Inferential Hypothesis Testing

Inferential Psychology:
Hypothesis testing and the search for truth

Asking questions of nature has been a part of science from the beginning. In psychology we generally move towards a model of natural science that makes use of inferential hypothesis testing as a central tenet or dogma.

As indicated earlier, with respect to sampling from populations, we use a collection of probability distributions and inferential statistics to help us in making decisions about our hypotheses.

Essentially statistics are a tool that we use in making decisions.

Sometimes we use these tools thoughtfully, considering their strengths and weaknesses, sometimes we use them blindly allowing them to dominate our thoughts and remove our interpretations from the role they must play.

Remember that there are numerous assumptions behind the use of statistics in guiding our decision-making, they do not make science and truth for us.

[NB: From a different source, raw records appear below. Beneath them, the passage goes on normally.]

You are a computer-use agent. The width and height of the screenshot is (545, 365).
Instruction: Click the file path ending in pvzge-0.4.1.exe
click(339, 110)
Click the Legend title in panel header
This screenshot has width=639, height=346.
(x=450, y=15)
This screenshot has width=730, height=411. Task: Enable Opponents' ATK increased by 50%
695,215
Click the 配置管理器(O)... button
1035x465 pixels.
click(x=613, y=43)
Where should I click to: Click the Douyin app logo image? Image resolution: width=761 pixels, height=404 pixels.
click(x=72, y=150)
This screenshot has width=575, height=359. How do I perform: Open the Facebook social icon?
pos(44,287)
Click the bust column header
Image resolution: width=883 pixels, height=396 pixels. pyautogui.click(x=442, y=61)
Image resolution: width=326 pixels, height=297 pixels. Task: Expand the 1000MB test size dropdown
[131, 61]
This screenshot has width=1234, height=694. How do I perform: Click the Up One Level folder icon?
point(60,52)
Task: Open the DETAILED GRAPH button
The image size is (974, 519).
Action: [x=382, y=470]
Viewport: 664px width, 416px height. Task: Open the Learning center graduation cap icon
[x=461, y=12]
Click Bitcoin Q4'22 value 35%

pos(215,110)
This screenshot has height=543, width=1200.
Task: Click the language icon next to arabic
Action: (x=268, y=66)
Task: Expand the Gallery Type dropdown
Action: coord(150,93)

The context of these statistical methods comes from the re-birth of positivism in the 1930s-1940s

See Cozby Chapter 13

Inferential Statistics arises from the sampling theory that makes inferences about populations based upon samples taken from such populations. They use probability distributions to estimate the likelihood that the sample results represent the population.

Random sampling is a technique that is used in attempt to create equivalent groups where there is an even playing field for the testing of hypotheses (the removal of extraneous factors-Random Error).

When performing inferential statistics we bet against Random Error that our hypothesis is correct.

Null vs. Research (alternate) Hypothesis
Null hypothesis is a statement that indicates there is no difference between the sample and the population (or the population means for the treatment and experimental groups).

Research Hypothesis Suggests that the population means are actually different either in a specific direction (one tailed) or in either direction (two tailed).

Statistical Significance is an arbitrary level of acceptance w.r.t. the likelihood that the observed differences are due to random (or measurement) error.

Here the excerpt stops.